From two papers it was possible to calculate separately the pain subdomain of the Harris hip score [13, 15]. The weighted mean score for the pain subdomain of the HHS was 42 (weighted mean SD 2) versus 39 (3) for THA and HA, respectively. A significant difference was found favouring this score after treatment with THA (MD 2.62, 95 %CI 0.18–5.05) (Fig. 8).
Two studies [10, 28] reported pain in categories mild to no pain (with no analgesia) after total follow-up. No to mild pain was reported in 75 % after THA and in 56 % after HA. These pooled data also showed a significant difference in favour of the THA group (RR 1.36, 95 % CI 1.20–1.54. Heterogeneity across studies was 0 % (P = 0.39) (Fig. 9).

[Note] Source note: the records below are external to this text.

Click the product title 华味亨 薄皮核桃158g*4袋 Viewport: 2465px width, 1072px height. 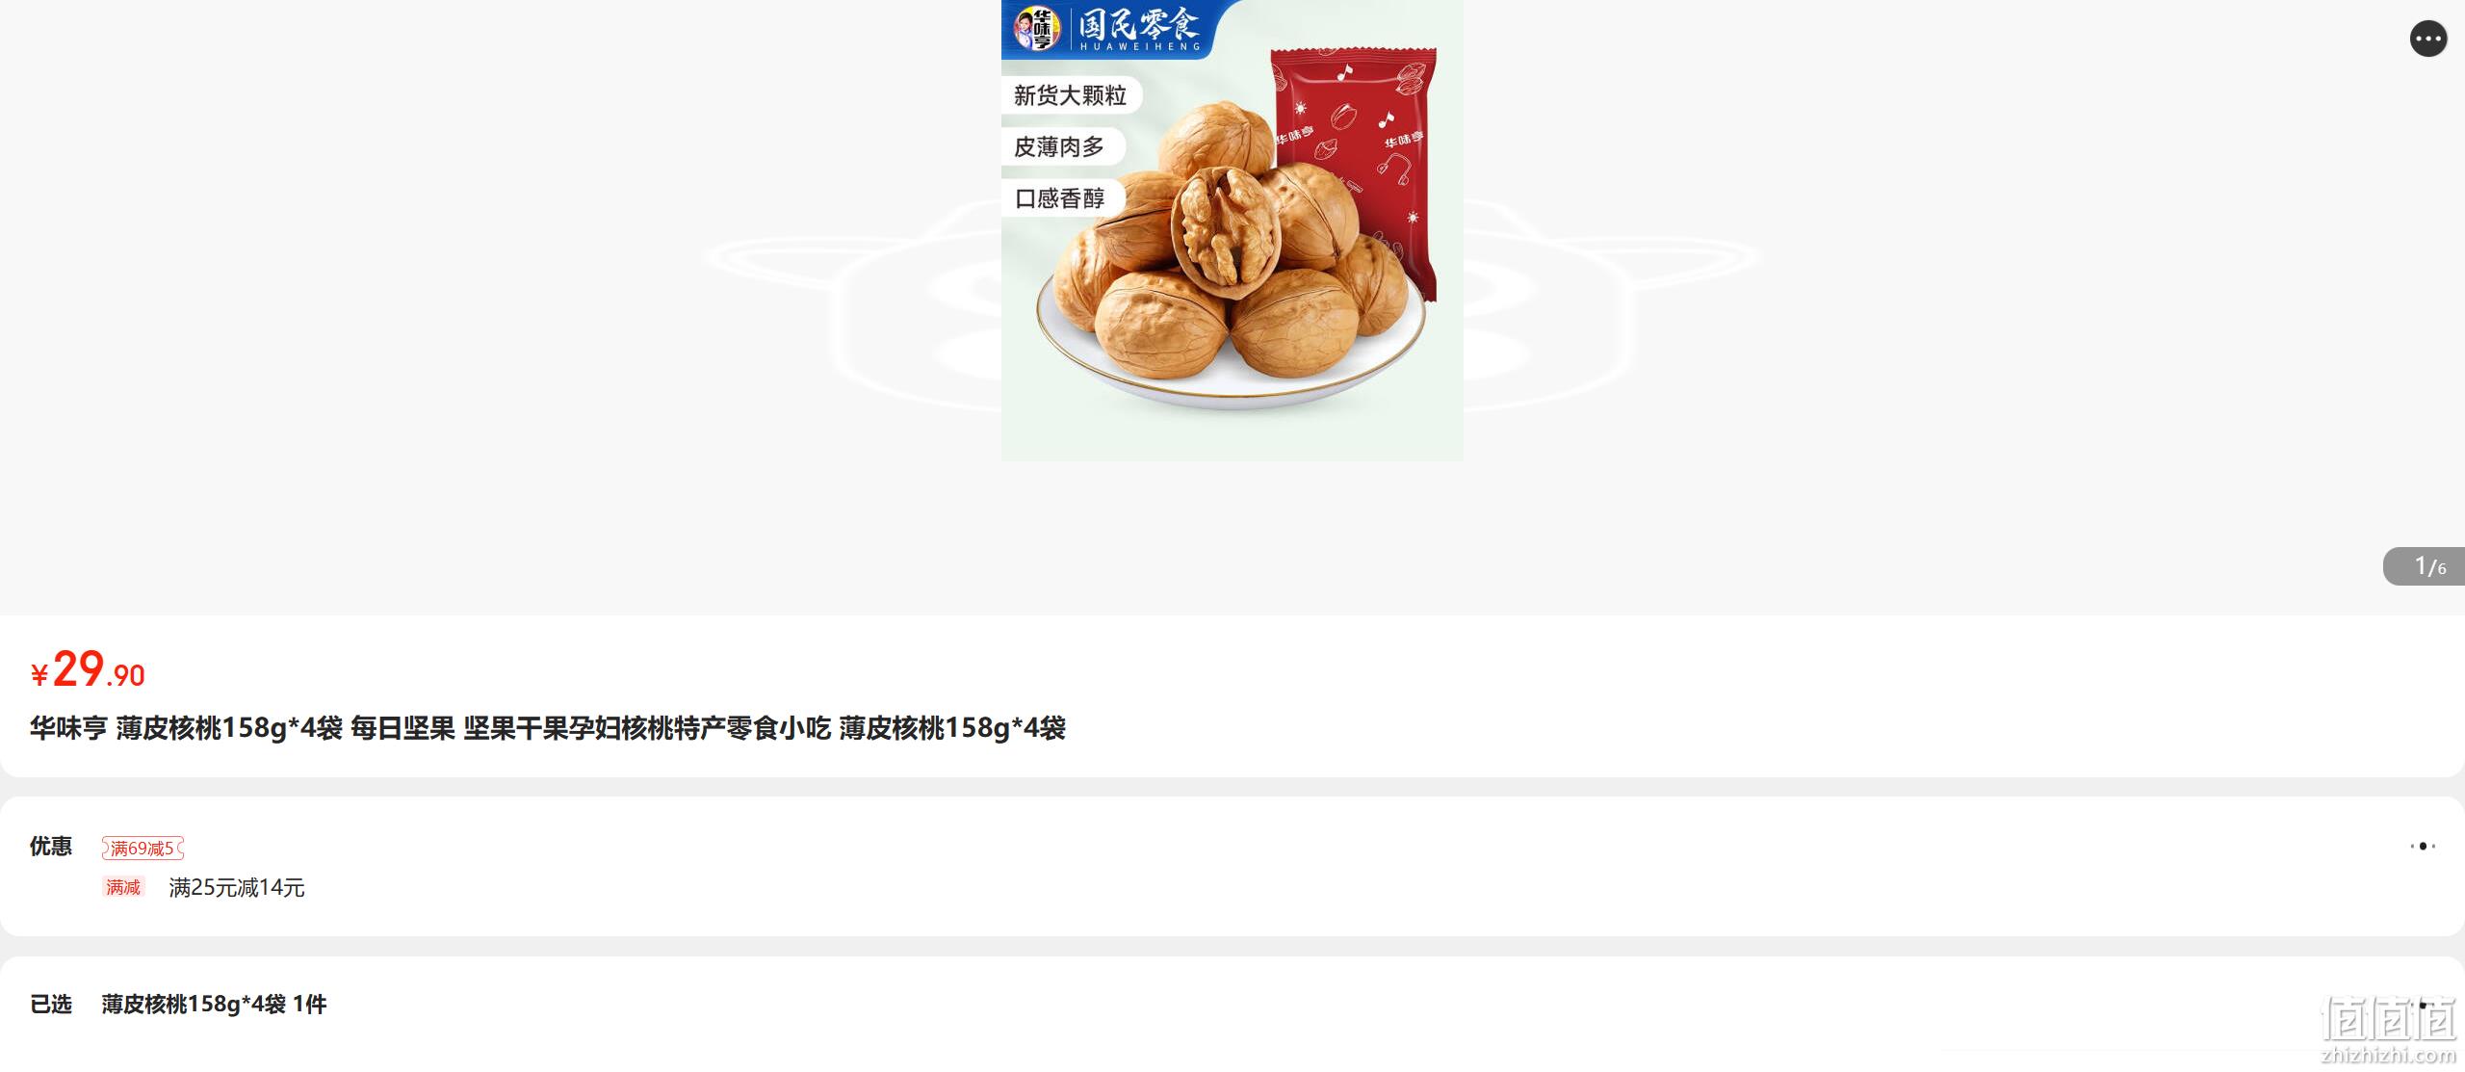point(547,728)
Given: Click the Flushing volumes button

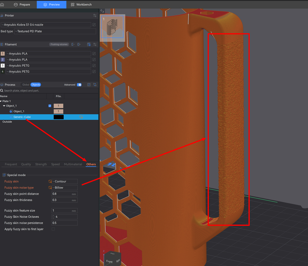Looking at the screenshot, I should click(x=59, y=44).
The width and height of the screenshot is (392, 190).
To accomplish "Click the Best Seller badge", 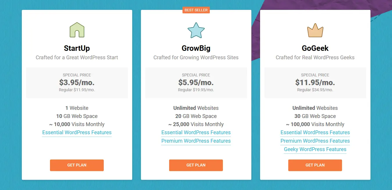I will pos(196,10).
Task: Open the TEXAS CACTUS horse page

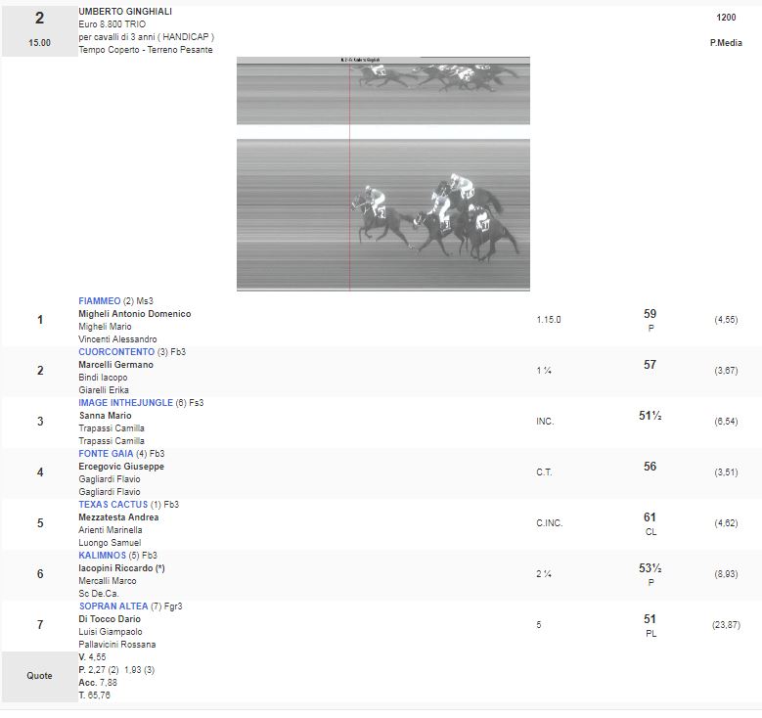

One study  separately showed the results of pain as scored with the Western Ontario and McMaster Universities Osteoarthritis Index questionnaire (WOMAC). The calculated mean difference was 16.60 points (THA 94.4, SD 6.8 versus HA 77.8, SD 20.9; 95 % CI 5.00–28.20, P = 0.005) favouring THA (Fig. 10).
Quality of life
Two European studies measured the quality of life with the EuroQol-5 Dimensions questionnaire at the final follow-up at one and two years respectively [10, 15]. The weighted mean EQ-5D score was 0.69 (weighted mean SD 0.28) versus 0.57 (0.48) for THA and HA, respectively. A difference was found favouring THA (MD 0.13, 95 % CI 0.03–0.23, P = 0.01). Heterogeneity across the studies was 0 % (P = 0.33) (Fig. 11).